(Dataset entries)
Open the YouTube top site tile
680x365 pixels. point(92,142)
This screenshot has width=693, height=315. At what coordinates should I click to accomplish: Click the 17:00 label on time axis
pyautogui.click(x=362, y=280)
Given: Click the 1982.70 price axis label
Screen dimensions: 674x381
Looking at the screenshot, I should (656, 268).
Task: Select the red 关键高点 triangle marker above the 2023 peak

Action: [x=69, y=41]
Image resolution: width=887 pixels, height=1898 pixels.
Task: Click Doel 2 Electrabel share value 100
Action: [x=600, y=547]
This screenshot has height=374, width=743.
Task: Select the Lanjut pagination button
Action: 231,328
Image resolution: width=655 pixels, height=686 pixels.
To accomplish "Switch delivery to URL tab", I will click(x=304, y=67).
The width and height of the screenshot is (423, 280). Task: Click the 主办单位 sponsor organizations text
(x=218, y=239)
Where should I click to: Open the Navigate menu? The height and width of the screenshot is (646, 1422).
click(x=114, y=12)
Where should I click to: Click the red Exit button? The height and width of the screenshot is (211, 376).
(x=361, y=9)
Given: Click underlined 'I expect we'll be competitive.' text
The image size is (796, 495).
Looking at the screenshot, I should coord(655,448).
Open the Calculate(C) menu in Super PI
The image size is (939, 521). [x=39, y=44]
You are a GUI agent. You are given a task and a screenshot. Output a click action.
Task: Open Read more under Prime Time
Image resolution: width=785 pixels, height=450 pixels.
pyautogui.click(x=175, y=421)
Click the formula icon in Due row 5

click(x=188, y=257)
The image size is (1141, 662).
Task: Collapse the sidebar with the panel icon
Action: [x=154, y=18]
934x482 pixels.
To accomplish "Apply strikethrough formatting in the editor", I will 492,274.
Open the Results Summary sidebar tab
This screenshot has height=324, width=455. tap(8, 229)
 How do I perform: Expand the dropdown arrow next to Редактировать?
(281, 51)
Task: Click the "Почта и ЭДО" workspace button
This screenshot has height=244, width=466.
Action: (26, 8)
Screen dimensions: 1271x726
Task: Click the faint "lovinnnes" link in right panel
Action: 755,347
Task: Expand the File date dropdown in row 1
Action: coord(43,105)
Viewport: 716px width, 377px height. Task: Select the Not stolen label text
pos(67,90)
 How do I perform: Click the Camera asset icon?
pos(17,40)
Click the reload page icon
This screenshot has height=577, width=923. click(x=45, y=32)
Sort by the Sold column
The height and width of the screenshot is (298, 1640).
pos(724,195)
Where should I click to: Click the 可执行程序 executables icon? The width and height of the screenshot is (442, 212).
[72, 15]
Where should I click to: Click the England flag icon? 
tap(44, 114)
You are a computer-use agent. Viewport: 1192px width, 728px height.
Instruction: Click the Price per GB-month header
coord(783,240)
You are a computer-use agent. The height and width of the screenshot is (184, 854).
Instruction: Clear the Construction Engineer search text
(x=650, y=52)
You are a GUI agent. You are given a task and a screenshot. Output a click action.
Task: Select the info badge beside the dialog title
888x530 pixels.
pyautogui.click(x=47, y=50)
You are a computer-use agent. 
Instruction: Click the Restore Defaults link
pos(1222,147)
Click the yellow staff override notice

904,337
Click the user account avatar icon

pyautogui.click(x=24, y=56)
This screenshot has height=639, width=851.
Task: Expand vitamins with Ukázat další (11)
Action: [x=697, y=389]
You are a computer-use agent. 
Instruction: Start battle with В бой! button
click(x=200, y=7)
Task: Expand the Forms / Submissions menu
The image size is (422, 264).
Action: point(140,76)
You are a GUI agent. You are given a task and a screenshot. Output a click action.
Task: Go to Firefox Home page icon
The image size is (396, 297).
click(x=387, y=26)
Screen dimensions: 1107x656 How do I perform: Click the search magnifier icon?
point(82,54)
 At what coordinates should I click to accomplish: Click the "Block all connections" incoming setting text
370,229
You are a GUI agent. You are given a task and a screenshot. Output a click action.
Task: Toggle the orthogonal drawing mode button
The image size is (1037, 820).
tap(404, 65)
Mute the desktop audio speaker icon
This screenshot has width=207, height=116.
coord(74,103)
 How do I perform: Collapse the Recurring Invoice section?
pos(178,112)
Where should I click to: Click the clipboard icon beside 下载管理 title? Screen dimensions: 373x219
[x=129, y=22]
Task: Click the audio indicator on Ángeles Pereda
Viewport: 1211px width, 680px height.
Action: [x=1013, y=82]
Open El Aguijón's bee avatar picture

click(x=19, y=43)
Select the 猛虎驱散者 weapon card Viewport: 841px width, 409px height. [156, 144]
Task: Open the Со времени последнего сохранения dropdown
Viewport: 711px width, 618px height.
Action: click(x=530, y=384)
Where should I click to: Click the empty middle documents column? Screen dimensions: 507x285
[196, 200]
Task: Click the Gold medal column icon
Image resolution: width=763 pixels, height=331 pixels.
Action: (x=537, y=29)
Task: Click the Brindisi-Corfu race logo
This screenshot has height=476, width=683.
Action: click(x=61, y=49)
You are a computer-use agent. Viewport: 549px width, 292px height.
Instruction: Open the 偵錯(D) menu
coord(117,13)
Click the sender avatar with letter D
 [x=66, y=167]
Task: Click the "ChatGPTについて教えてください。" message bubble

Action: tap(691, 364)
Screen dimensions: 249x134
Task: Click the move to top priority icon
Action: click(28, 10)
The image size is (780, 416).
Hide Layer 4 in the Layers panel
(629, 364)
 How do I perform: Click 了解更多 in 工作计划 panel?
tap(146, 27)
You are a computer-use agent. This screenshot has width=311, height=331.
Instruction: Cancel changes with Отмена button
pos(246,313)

**Assignment:**
From the records above, repeat exactly the lines from the one with "Sort by the Sold column" through the one with "Task: Expand the Forms / Submissions menu", both included.

**Answer to the problem:**
Sort by the Sold column
The height and width of the screenshot is (298, 1640).
pos(724,195)
Where should I click to: Click the 可执行程序 executables icon? The width and height of the screenshot is (442, 212).
[72, 15]
Where should I click to: Click the England flag icon? 
tap(44, 114)
You are a computer-use agent. Viewport: 1192px width, 728px height.
Instruction: Click the Price per GB-month header
coord(783,240)
You are a computer-use agent. The height and width of the screenshot is (184, 854).
Instruction: Clear the Construction Engineer search text
(x=650, y=52)
You are a GUI agent. You are given a task and a screenshot. Output a click action.
Task: Select the info badge beside the dialog title
888x530 pixels.
pyautogui.click(x=47, y=50)
You are a computer-use agent. 
Instruction: Click the Restore Defaults link
pos(1222,147)
Click the yellow staff override notice

904,337
Click the user account avatar icon

pyautogui.click(x=24, y=56)
This screenshot has height=639, width=851.
Task: Expand vitamins with Ukázat další (11)
Action: [x=697, y=389]
You are a computer-use agent. 
Instruction: Start battle with В бой! button
click(x=200, y=7)
Task: Expand the Forms / Submissions menu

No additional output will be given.